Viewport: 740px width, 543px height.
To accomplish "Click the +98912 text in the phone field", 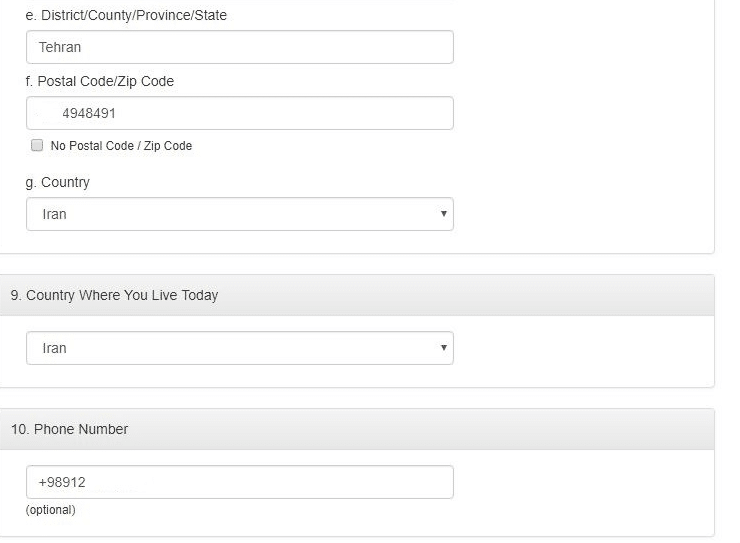I will tap(62, 482).
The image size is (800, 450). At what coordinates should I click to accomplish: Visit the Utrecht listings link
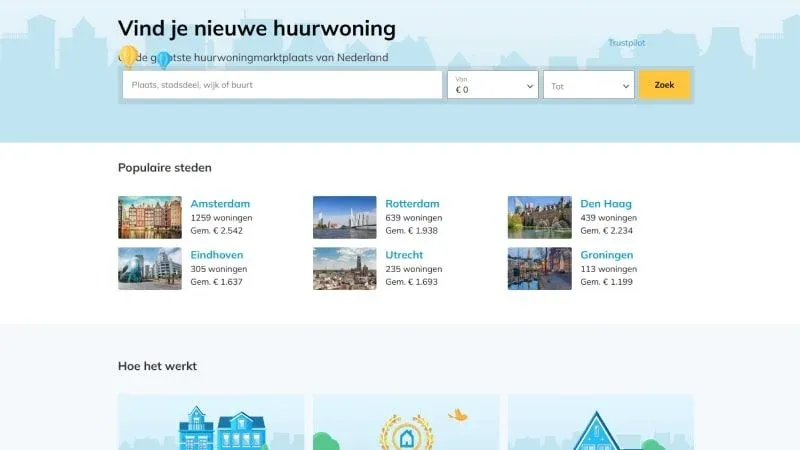tap(407, 255)
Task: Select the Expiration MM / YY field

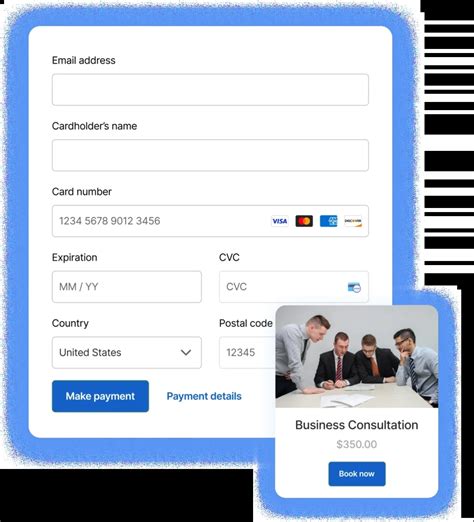Action: pos(127,287)
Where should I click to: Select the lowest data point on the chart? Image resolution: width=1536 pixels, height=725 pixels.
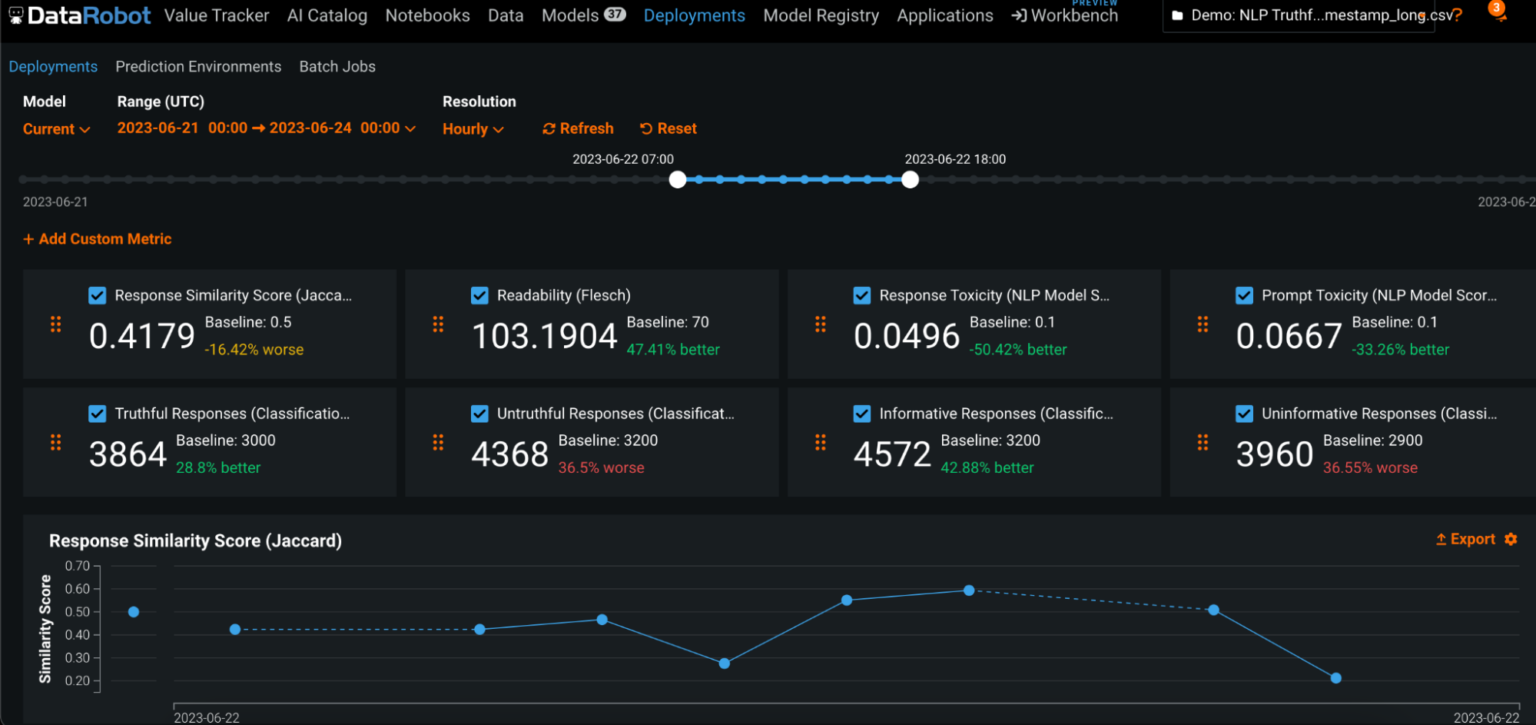point(1336,678)
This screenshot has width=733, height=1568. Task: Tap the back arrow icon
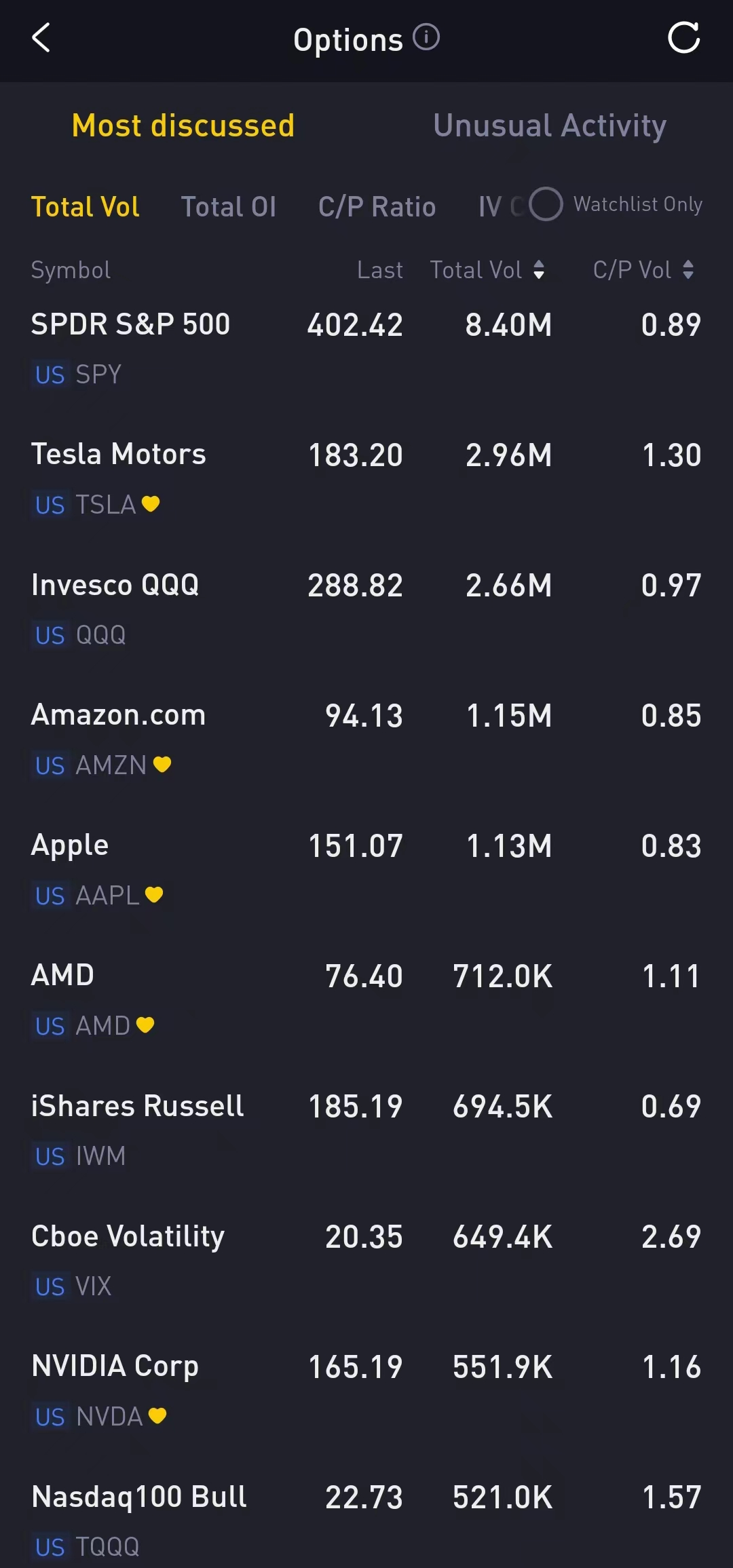[x=41, y=38]

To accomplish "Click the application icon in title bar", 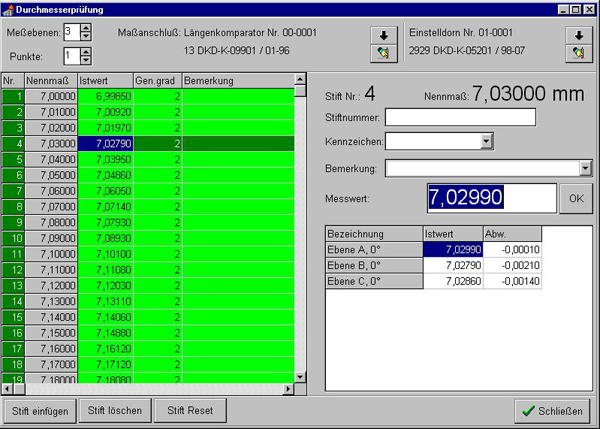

--

• _REQUIRED ACTION_
No pictures belong in the copy. Return exactly the lines from the line containing "Task: Select the Expiration MM / YY field" through the last line of the listing.

• _EXPECTED OUTPUT_
Task: Select the Expiration MM / YY field

Action: pos(127,287)
Where should I click to: Select the lowest data point on the chart? Image resolution: width=1536 pixels, height=725 pixels.
point(1336,678)
This screenshot has width=733, height=1568. Task: Tap the back arrow icon
[x=41, y=38]

To accomplish "Click the application icon in title bar", 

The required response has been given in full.